Could you return the full listing below exactly as it appears?

══════════

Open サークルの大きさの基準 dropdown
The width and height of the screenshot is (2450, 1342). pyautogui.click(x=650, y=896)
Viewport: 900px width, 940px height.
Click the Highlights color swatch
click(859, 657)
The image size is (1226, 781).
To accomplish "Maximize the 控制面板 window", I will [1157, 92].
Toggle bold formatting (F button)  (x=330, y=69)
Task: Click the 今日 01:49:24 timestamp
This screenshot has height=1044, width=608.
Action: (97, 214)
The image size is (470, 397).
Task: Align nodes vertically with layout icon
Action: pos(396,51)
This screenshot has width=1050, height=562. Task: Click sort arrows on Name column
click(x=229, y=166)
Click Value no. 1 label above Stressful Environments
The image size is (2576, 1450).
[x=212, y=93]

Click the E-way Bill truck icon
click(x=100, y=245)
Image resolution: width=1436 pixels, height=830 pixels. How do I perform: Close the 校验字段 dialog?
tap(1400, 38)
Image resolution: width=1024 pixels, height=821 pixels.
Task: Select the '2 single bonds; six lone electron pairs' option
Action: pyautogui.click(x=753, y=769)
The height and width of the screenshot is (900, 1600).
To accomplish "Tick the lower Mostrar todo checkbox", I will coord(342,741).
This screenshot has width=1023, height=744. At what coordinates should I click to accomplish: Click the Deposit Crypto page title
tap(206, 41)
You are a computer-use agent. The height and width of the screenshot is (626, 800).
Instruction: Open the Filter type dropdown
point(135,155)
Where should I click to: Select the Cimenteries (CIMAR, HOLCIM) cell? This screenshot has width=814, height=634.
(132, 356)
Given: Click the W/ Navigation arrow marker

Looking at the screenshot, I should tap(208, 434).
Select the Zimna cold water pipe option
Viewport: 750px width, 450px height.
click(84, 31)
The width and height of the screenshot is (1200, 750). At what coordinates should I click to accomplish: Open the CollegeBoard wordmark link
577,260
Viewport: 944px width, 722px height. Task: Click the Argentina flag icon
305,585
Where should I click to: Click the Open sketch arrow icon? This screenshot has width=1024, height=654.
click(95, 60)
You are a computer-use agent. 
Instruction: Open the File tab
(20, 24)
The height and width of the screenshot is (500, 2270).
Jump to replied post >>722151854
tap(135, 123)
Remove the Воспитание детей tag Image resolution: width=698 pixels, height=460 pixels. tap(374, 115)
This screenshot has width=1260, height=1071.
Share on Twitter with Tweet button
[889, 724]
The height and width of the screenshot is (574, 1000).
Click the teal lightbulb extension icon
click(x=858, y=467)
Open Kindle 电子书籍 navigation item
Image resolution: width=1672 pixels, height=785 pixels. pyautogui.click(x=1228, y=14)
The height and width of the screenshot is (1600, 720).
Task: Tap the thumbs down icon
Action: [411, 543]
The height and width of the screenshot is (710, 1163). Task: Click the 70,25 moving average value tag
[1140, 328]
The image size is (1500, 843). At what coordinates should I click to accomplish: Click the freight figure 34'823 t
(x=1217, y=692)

══════════

Written solution =
Open サークルの大きさの基準 dropdown
The width and height of the screenshot is (2450, 1342). pyautogui.click(x=650, y=896)
Viewport: 900px width, 940px height.
Click the Highlights color swatch
click(859, 657)
The image size is (1226, 781).
To accomplish "Maximize the 控制面板 window", I will [1157, 92].
Toggle bold formatting (F button)  (x=330, y=69)
Task: Click the 今日 01:49:24 timestamp
This screenshot has height=1044, width=608.
Action: (97, 214)
The image size is (470, 397).
Task: Align nodes vertically with layout icon
Action: pos(396,51)
This screenshot has width=1050, height=562. Task: Click sort arrows on Name column
click(x=229, y=166)
Click Value no. 1 label above Stressful Environments
The image size is (2576, 1450).
[x=212, y=93]

Click the E-way Bill truck icon
click(x=100, y=245)
Image resolution: width=1436 pixels, height=830 pixels. How do I perform: Close the 校验字段 dialog?
tap(1400, 38)
Image resolution: width=1024 pixels, height=821 pixels.
Task: Select the '2 single bonds; six lone electron pairs' option
Action: pyautogui.click(x=753, y=769)
The height and width of the screenshot is (900, 1600).
To accomplish "Tick the lower Mostrar todo checkbox", I will coord(342,741).
This screenshot has width=1023, height=744. At what coordinates should I click to accomplish: Click the Deposit Crypto page title
tap(206, 41)
You are a computer-use agent. The height and width of the screenshot is (626, 800).
Instruction: Open the Filter type dropdown
point(135,155)
Where should I click to: Select the Cimenteries (CIMAR, HOLCIM) cell? This screenshot has width=814, height=634.
(132, 356)
Given: Click the W/ Navigation arrow marker

Looking at the screenshot, I should tap(208, 434).
Select the Zimna cold water pipe option
Viewport: 750px width, 450px height.
click(84, 31)
The width and height of the screenshot is (1200, 750). At what coordinates should I click to accomplish: Open the CollegeBoard wordmark link
577,260
Viewport: 944px width, 722px height. Task: Click the Argentina flag icon
305,585
Where should I click to: Click the Open sketch arrow icon? This screenshot has width=1024, height=654.
click(95, 60)
You are a computer-use agent. 
Instruction: Open the File tab
(20, 24)
The height and width of the screenshot is (500, 2270).
Jump to replied post >>722151854
tap(135, 123)
Remove the Воспитание детей tag Image resolution: width=698 pixels, height=460 pixels. tap(374, 115)
This screenshot has width=1260, height=1071.
Share on Twitter with Tweet button
[889, 724]
The height and width of the screenshot is (574, 1000).
Click the teal lightbulb extension icon
click(x=858, y=467)
Open Kindle 电子书籍 navigation item
Image resolution: width=1672 pixels, height=785 pixels. pyautogui.click(x=1228, y=14)
The height and width of the screenshot is (1600, 720).
Task: Tap the thumbs down icon
Action: [411, 543]
The height and width of the screenshot is (710, 1163). Task: Click the 70,25 moving average value tag
[1140, 328]
The image size is (1500, 843). At what coordinates should I click to accomplish: Click the freight figure 34'823 t
(x=1217, y=692)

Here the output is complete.